Question

What is the derivative of 1/x! and why?

Answer 1

The derivative of \(\dfrac{1}{x}\) or \(\dfrac{1}{x!}\)? I'm assuming it's the first one. :)

Answer 2

No it's the second

Answer 3

one over x factorial.

Answer 4

So then we're defining factorial for non-natural numbers with the Gamma function evaluated at a corresponding value?

Answer 5

yes, right.

Answer 6

So we're \(\dfrac{d}{dx}\dfrac{1}{\Gamma (x+1)}\).

Answer 7

ok, I get that much.

Answer 8

Daniel, you got me interested, but unfortunately I don't know if I can be of help here.
I hope someone with more background can jump in and help.
With that being said though, have you tried applying the Leibniz Integral Rule to the Gamma function to find its derivative?

Answer 9

I looked at that but it seems to be about understanding the Clausen Function.

Answer 10

While nobody else is posting:
We have \(\displaystyle \Gamma(x) = \int_0^\infty e^{-t}t^{x-1} \, dt\). For the partial derivative of the integrand, we have \[ \frac{\partial}{\partial x} (t^{x-1}e^{-t}) = e^{-t}t^{x-1}\log t,\] (Where \(\log\) is the natural log.) Therefore \[\dfrac{d}{dx}\Gamma (x) = \int_0^\infty e^{-t}t^{x-1}\log t \, dt.\]
So if that's right, then by the Chain Rule \[\dfrac{d}{dx}\dfrac{1}{\Gamma (x+1)} = \dfrac{-1}{(\Gamma(x))^2}\int_0^\infty e^{-t}t^{x-1}\log t \, dt.\]

Answer 11

Not entirely. I forgot about the \(x+1\), so the \(x\) on the RHS should be shifted. \[ \dfrac{d}{dx}\dfrac{1}{\Gamma (x+1)} = \dfrac{-1}{(\Gamma(x+1))^2}\int_0^\infty e^{-t}t^{x}\log t \, dt. \]
Like I said, I hope someone with more background will take a look at this thread and give us their thoughts

Answer 12

It's interesting, wolfram used the polygamma function. http://www.wolframalpha.com/input/?i=derive+1%2Fx!
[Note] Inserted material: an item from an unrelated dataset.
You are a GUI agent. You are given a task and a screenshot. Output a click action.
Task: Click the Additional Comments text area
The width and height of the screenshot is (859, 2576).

Is your form equivalent? Might be worth a check.

Answer 13

Yeah, it's pretty interesting. I also had Wolfram Alpha give me the derivative of the Gamma function itself yesterday to see what it said. I haven't studied the polygamma function (as I said, I'm sort of in unfamiliar territory here), but I looked specifically at the Wikipedia page for the Digamma function:
https://en.wikipedia.org/wiki/Digamma_function
It is defined to be the logarithmic derivative of the Gamma function.

Typing the result I wrote above for the derivative of the Gamma function into Wolfram Alpha,
http://www.wolframalpha.com/input/?i= \int_0^\infty+e^{-t}t^{x-1}\log+t+\,+dt
we get the digamma function times the gamma function as the result (at least for \(\text{Re}(x) > 0\), Wolfram Alpha says), i.e., the derivative of the gamma function, so that checks out.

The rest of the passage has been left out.